What’s the Deal Here?

I’m always on the lookout for good deals on helpful hardware, especially for taking work on the road with me. I’ve purchased various 2.5″ and 3.5″ drive enclosures over the years, usually so I can pack ’em up and take ’em with me when I’m out the door on business. Often this means setting up in a conference room at a law or technology firm, or working in a hotel room somewhere (one time, this meant burning extremely expensive online minutes on a Disney cruise ship in the western Caribbean). That’s why I’m so interested in compact mobile gear that’s easy to set up and use, and as portable as possible.
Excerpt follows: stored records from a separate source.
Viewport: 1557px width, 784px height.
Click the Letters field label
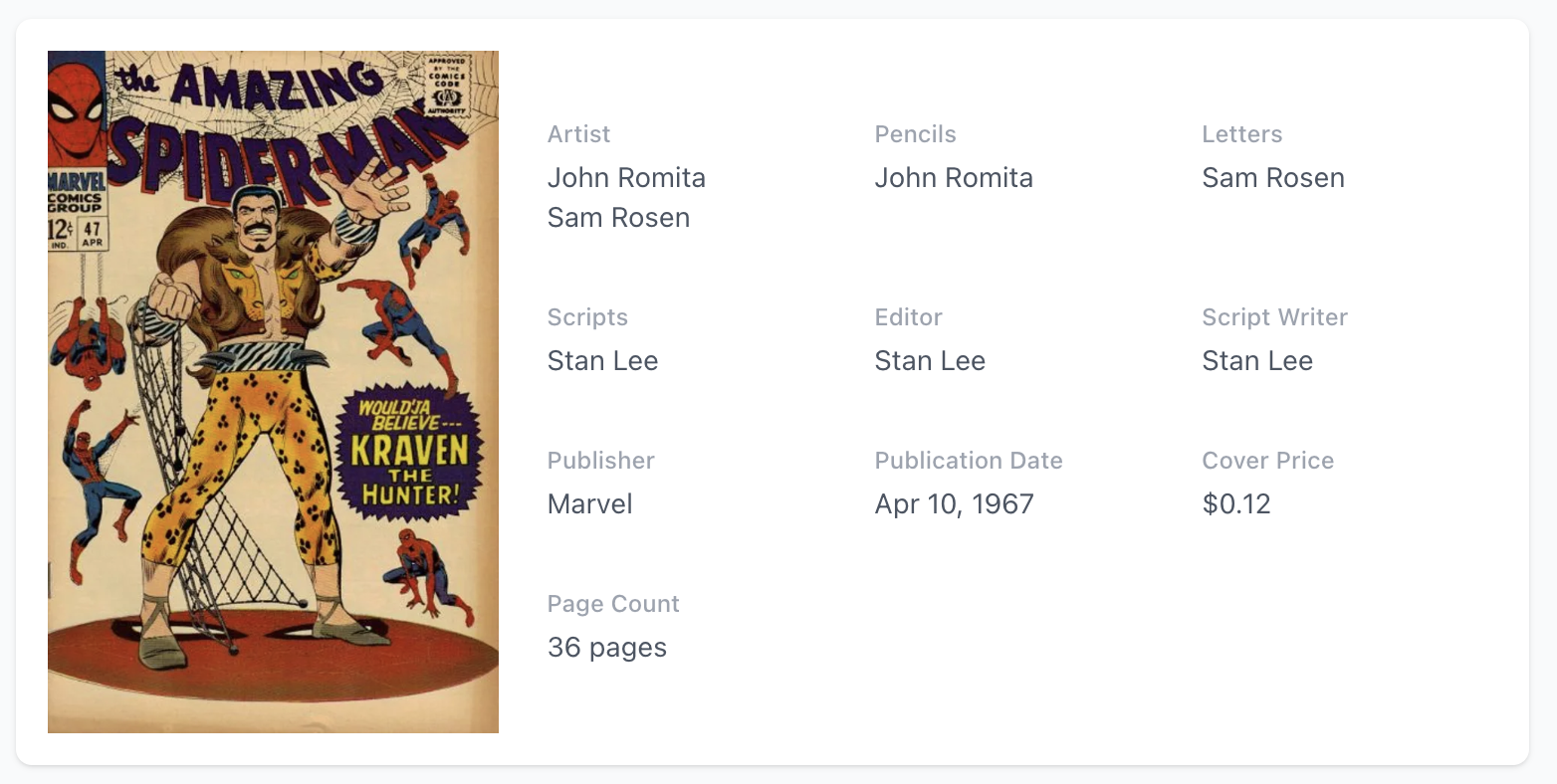[1241, 134]
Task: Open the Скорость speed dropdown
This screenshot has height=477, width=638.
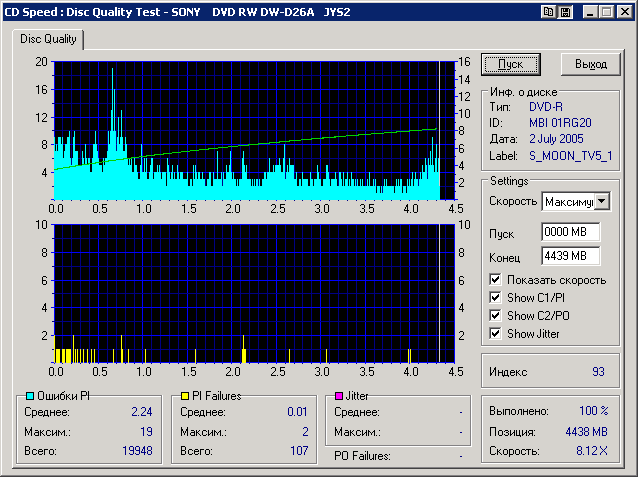Action: point(601,201)
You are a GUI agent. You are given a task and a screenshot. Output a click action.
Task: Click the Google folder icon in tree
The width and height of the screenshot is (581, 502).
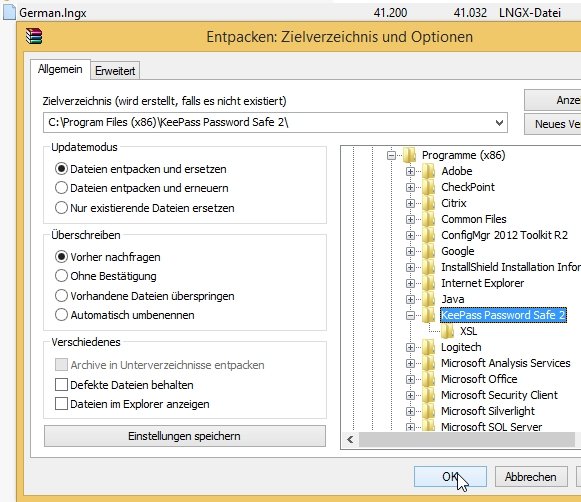[429, 251]
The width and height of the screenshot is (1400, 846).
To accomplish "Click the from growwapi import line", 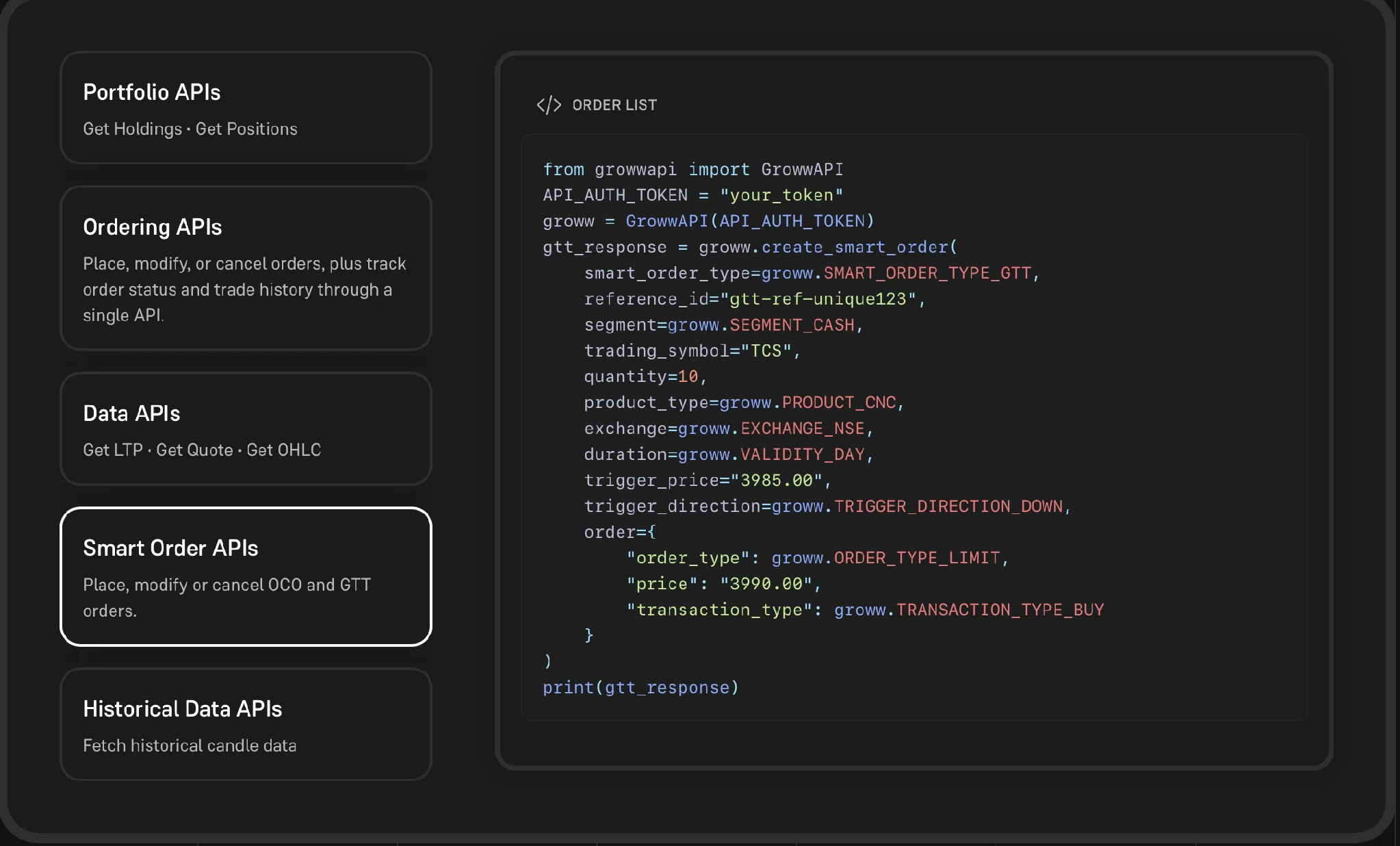I will [x=692, y=169].
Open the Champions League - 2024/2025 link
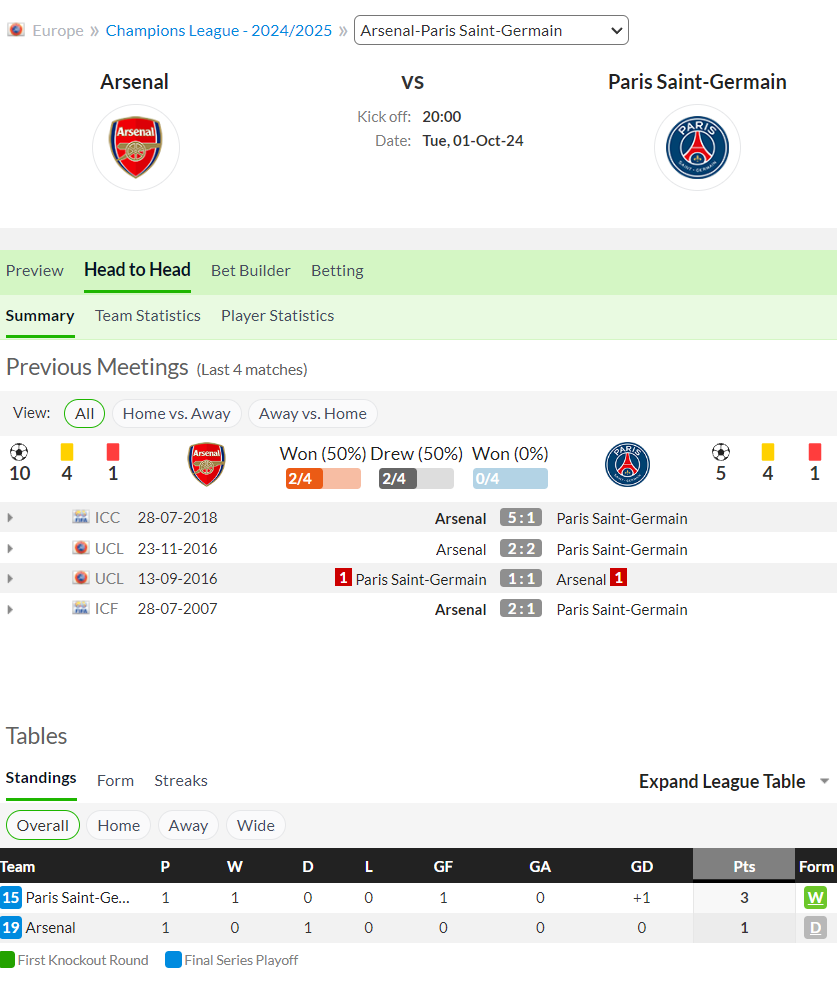 pyautogui.click(x=219, y=31)
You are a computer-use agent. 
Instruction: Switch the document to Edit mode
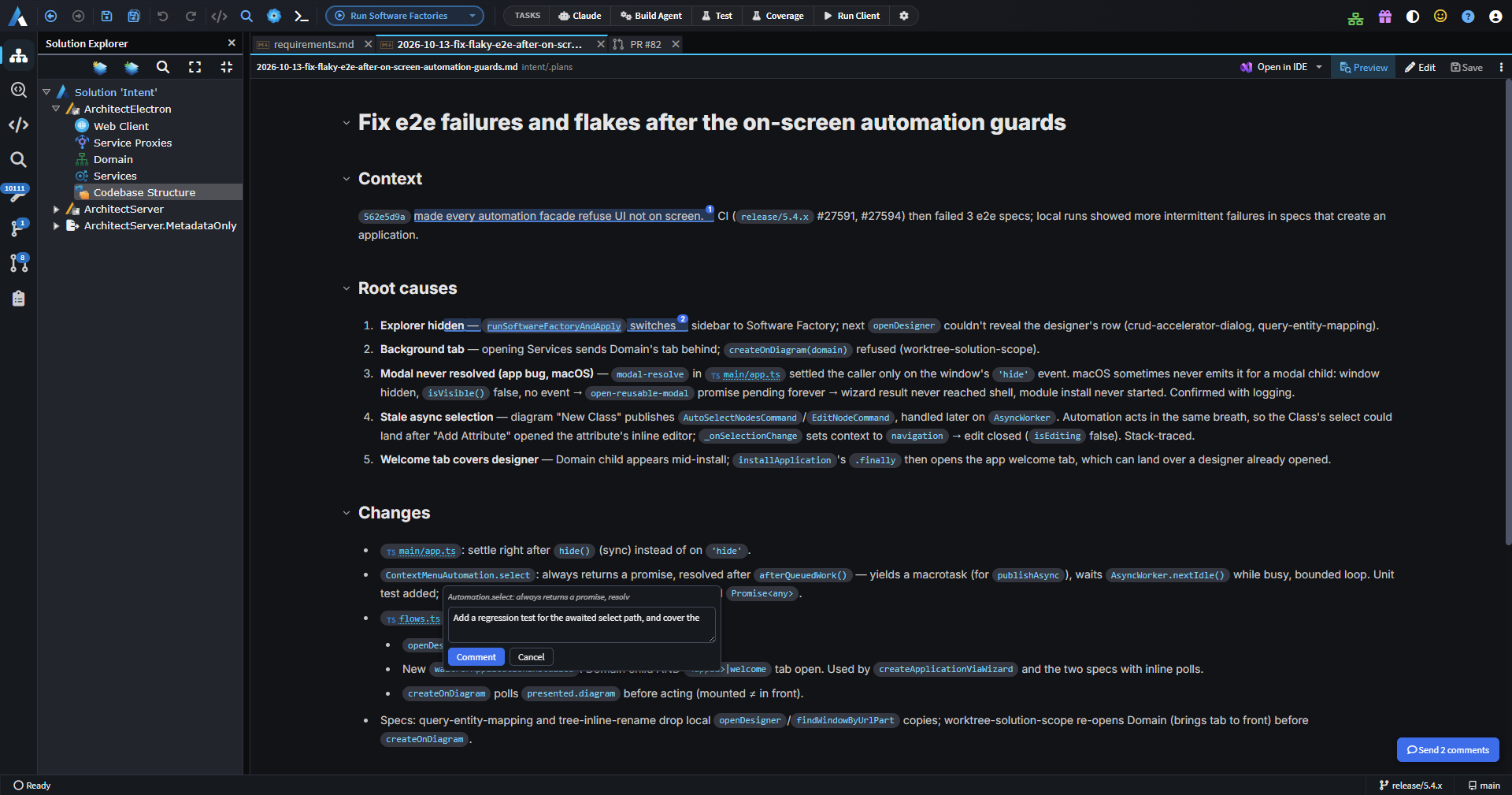click(1420, 68)
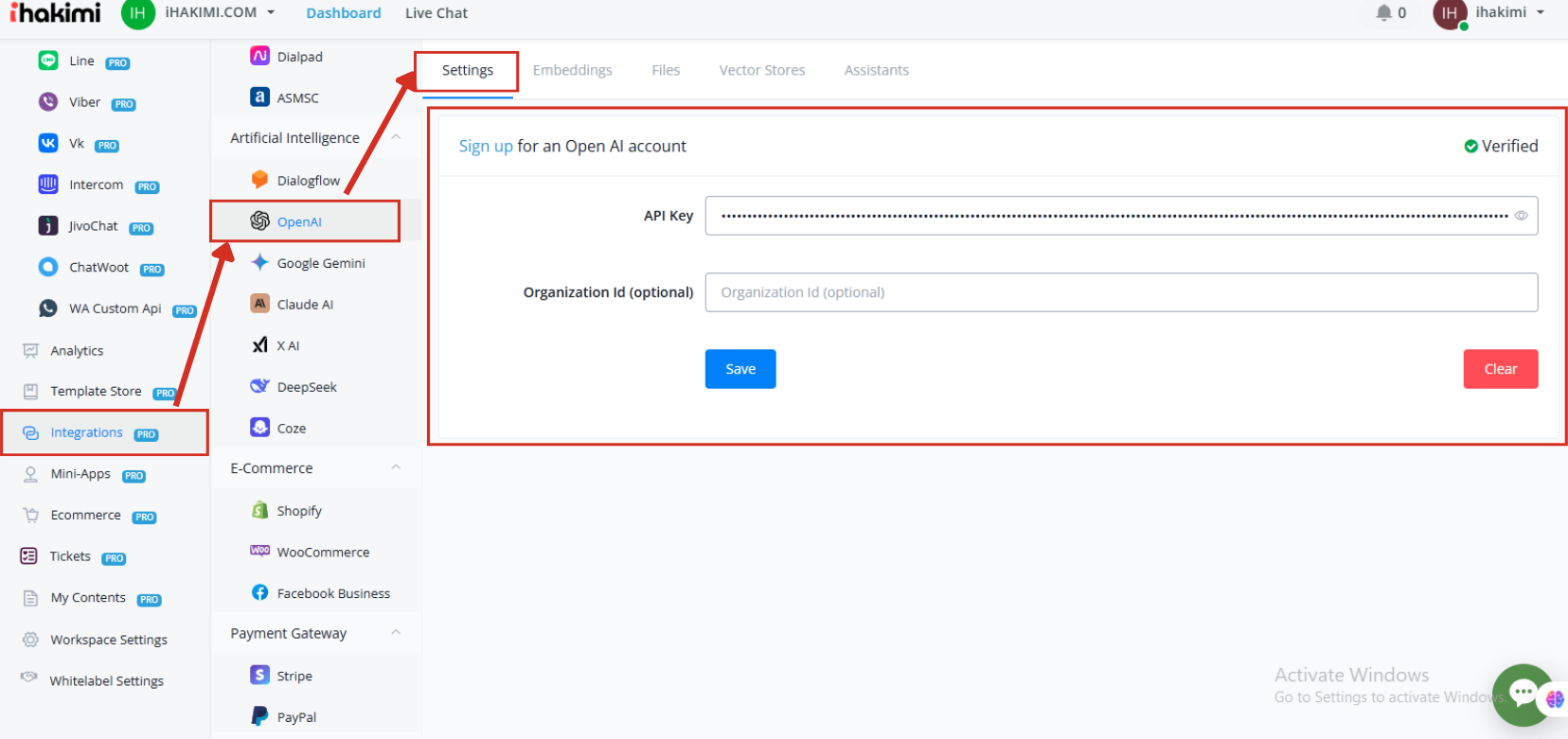Click the Organization Id input field

(1120, 292)
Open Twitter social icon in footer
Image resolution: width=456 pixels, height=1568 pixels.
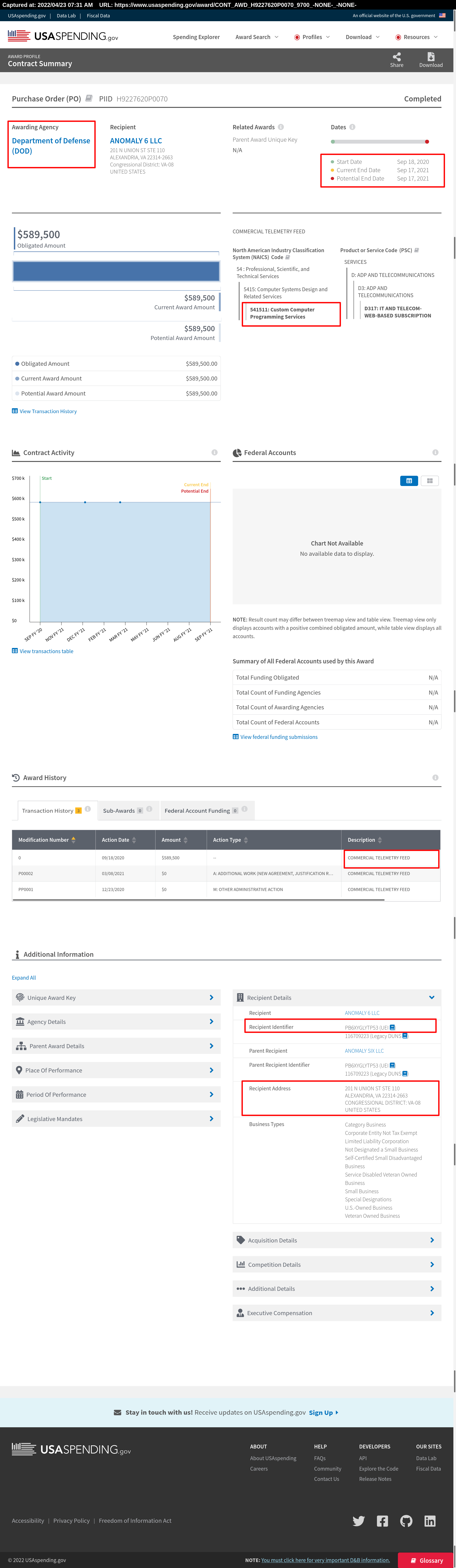pyautogui.click(x=359, y=1521)
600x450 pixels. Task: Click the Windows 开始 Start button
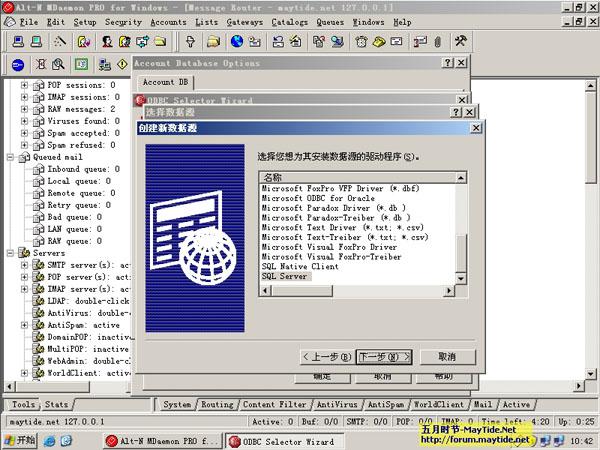20,440
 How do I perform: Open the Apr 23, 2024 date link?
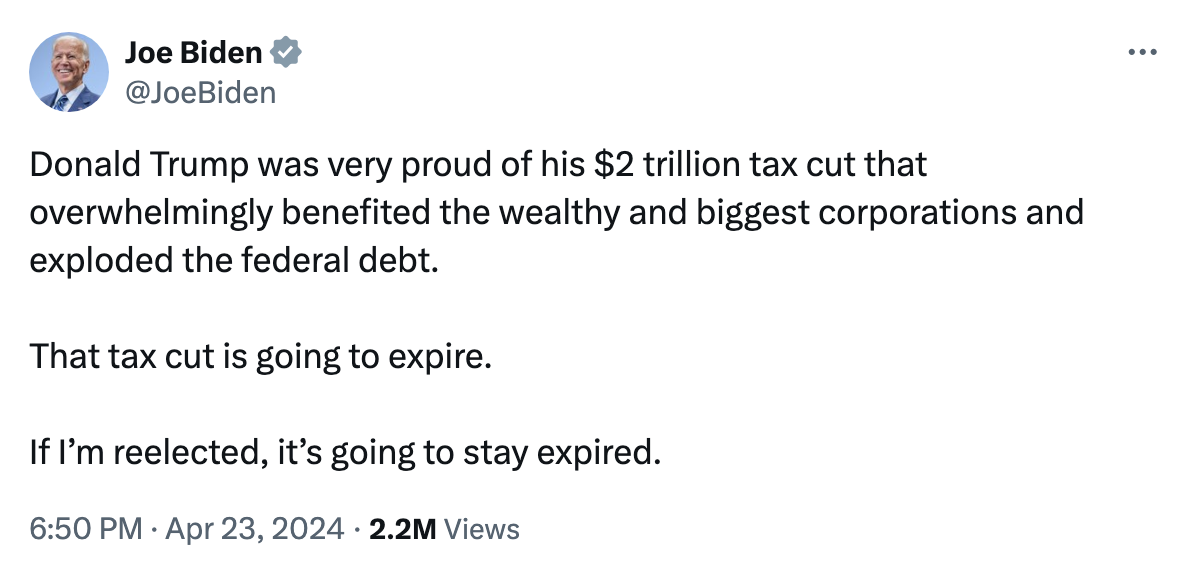click(255, 529)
What I really, really like about the Inateck enclosure (FE2010) is that its tool-free design is neither flimsy nor weak. It’s made of plastic, but the plastic is fairly thick and sturdy. A snap-together cover slides on rails away from the circuit area on the main half of the assembly where the drive plugs into a standard SATA power and data connector. It is easy to insert and remove using just finger pressure, but the device holds up well when transported. I took it with me on recent out-of-town trips to Dallas and Houston with family, for use with my Surface Pro 3 hybrid tablet. It behaved quite nicely on both jaunts, despite inexpert help from some enthusiastic tweens in carrying luggage and the computer bag and with device set-up and teardown. The enclosure also comes with a short (~12″) USB 3.0 cable with a standard USB Type A connector on one end (for plugging into a computer) and a compact, proprietary USB connector on the other (for plugging into the drive enclosure).

The incredibly cheap carrying case (HPD-BU) is a real bargain at $7, and accommodates the drive enclosure perfectly. It offered excellent protection for my traveling rig while on the road and is well worth its cost. It features a hard shell design that offers added rigidity to safeguard its contents from knocks and drops.

I purchased my last 2.5″ mobile drive enclosures from Newegg in 2013. They’re made by Vantec, model NexStar 3, and are old enough to feature USB 2.0 with eSATA for higher-speed connections. As I recall, I paid about $10 for them and they included a micro-USB to type A cable (with a second type A connector for extra power on laptops that may offer only limited USB power on a single connection) along with a flat sided zip-up ballistic nylon case in black. A similar USB 3.0 model is available at Newegg, also for $19.99 (discounts sometimes available: right now price is $2 lower), and includes no case.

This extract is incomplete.